If you’re interested in exploring the deep roots of our nation’s polarization, take a closer look at the term “Southland.” Many Californians might not realize how the greater Los Angeles area came to be known by a nickname more commonly linked to the Old South. This curious story actually sheds light on today’s challenges as it touches upon America’s regional and political divides and how one shrewd businessman capitalized on these tensions.
The southeastern United States got the name “Southland” back in 1861, with the birth of the Confederacy. Even before the Civil War’s first shots were fired at Fort Sumter, a poem titled “The Southland Fears no Foeman” appeared in Richmond’s “Southern Literary Messenger.” From then on, Confederate poetry celebrating “the Southland” flourished.

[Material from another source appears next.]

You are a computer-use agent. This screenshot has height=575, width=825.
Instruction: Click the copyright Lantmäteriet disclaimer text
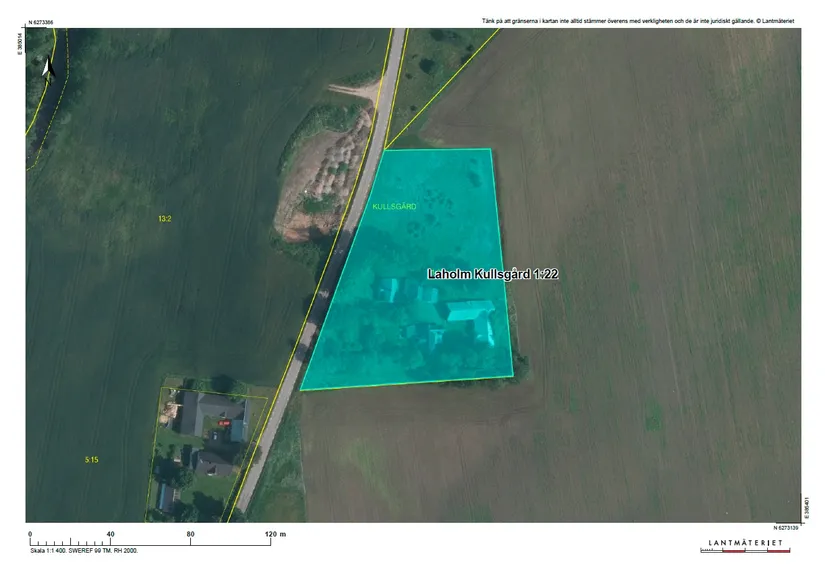[x=638, y=21]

Unionists, in turn, crafted their own poetic responses. In an 1863 poem, Augustine Duganne, a New York lawmaker, soldier, and poet, posed a stark question: “For what hath all this Southland been / But one white sepulchre of sin / So fair without — so foul within?”
Even though the Civil War concluded in 1865, the nickname and its ties to the Confederacy lingered. In 1878, a “Southland” poem recited at the Mississippi Press Association’s convention ignited controversy. The author, Will Kernan, a well-known extremist, penned the virulent “Song of Hate.” Though Kernan edited Mississippi’s Southern States newspaper, he hailed from Ohio, highlighting how America’s polarization transcended regional lines. In his “Southland” poem, Kernan criticized the 14th and 15th amendments, which granted citizenship rights to Black Americans and voting rights to Black men, urging that “the blessing of the ballot by Caucasians be controlled.”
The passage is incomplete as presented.